NO less than the British-led international humanitarian agency Oxfam has produced an extensive report about Yolanda/Haiyan one year after it struck. While saying there were quick initial efforts, Oxfam meant the locals and the victims’ families, as well as international aid-givers, were the heroic saviors. “In the shadow of the storm” tries to be polite to the Philippine government but one can see, if only from the heavy list of recommendations, how inadequate government action has been.
We have described the Aquino administration officials’ handling of the Yolanda rescue, aid-giving and rehabilitation as “criminally negligent and uncaring.” We stand by that assessment.
Yesterday, it was the turn of the largest coalition of development-focused civil society organizations in our country, the Caucus of Development NGO Networks (CODE-NGO) to publicize its one-year-after assessment and recommendations.
It is important to recall that the Aquino administration’s Social Welfare Secretary Corazon Soliman was once a chief if not the chiefest leader of CODE NGO. For its media release yesterday bears the title “CSOs lament limited consultations with affected communities and civil society organizations in Yolanda rehabilitation plans.”
CODE NGO formally submitted a list of recommendations for a more responsive Yolanda rehabilitation and recovery program to the Office of the Presidential Assistant on Rehabilitation and Recovery (OPARR) and other government agencies engaged in the effort.

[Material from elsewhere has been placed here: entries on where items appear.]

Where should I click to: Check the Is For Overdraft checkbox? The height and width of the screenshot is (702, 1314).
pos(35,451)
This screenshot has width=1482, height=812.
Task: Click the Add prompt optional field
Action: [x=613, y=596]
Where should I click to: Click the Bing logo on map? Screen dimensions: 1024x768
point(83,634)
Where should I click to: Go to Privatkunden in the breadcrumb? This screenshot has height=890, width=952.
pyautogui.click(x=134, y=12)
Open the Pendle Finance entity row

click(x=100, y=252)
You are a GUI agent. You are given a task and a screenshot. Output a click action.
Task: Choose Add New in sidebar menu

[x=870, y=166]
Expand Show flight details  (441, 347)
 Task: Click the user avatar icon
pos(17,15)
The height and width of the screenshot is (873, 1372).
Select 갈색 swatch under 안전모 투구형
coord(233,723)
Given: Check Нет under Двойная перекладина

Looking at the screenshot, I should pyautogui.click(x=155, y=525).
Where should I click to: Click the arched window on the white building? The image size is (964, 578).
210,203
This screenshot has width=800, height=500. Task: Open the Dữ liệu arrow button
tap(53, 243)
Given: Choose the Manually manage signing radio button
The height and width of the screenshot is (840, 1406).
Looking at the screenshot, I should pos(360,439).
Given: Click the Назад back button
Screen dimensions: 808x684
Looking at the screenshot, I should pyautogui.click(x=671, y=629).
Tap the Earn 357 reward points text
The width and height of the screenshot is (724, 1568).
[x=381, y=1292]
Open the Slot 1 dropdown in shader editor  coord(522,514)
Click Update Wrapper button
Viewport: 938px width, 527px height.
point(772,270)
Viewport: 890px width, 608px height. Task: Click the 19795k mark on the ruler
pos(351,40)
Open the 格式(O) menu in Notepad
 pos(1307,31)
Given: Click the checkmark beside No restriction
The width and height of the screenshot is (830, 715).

The recommendations “resulted from the recently concluded forum entitled ‘Yolanda, a Year After: Clearing the Road to Rehabilitation and Recovery’ held November 3-4 at the Ateneo De Manila University in Quezon City.
CODE NGO explains that “almost a year after Typhoon Yolanda wreaked havoc in the Philippines, the forum served as a consultation and discussion venue for the lessons learned by local civil society organizations (CSOs) and the public sector. These CSO recommendations are largely based on the local consultations organized by CODE-NGO member networks working in Yolanda-affected areas from the perspectives of their partner affected communities, member organizations, and other development partners.”
The CSO coalition wishes that in the implementation of the government’s Comprehensive Recovery and Rehabilitation Plan (CRRP) the people involved should “mainstream” the following principles:
Meaningful participation of affected communities or beneficiary groups and CSOs in the planning, budgeting and monitoring the implementation of the rehabilitation programs,
Transparency and clarity in the program implementation guidelines, particularly on fund status and utilization, on the processes for selecting beneficiaries, and on the standards for the package of assistance for livelihood, resettlement and social services, consistent with humanitarian principles and upholding the affected communities’ dignity and human rights, Contextualizing and integrating CRRP strategies with local land use, development and investment plans, and
Prioritizing the special realities and requirements of the most vulnerable groups in the affected communities, i.e. women and children, elderly, persons with disabilities (PWDs), indigenous peoples (IPs), informal settler families (ISFs), internally displaced persons (IDPs) in conflict or insurgency areas and communities in small islands or geographically isolated and depressed areas (GIDAs).
That CODE NGO’s national officers–guided by the the actual civil society organizations in the Yolanda/Haiyan affected communities– has to insist on these principles proves our point that all the sparse work of rehabilitation done by Aquino officials lacked sensitivity to the victims’ needs.
CODE NGO Executive Director, Mr. Sixto Donato C. Macasaet, said, “We recognize that the government has invested time to conduct inter-agency assessments by clusters among government agencies and consolidating LGU plans into a comprehensive rehabilitation plan, but we hoped that it included the voices of affected communities and CSOs more.”
He added, “We also commend the government’s efforts for transparency by posting its Foreign Aid Transparency Hub (FAITH) immediately after Yolanda, yet the publicized information fails to provide a good picture of the projects funded, in what areas and who benefited from these. We expect that the plans for the Electronic Management Platform: Transparency Hub for Yolanda (EMPATHY) will respond to this.”
The government must heed CODE NGO’s call for genuine consultation.
“As a key stakeholder in the rehabilitation of Yolanda-affected communities, the local CSOs aim to contribute to the resiliency of communities by engaging them as co-owners and managers of the programs and projects laid out in the CRRP, and not just as beneficiaries and clients.”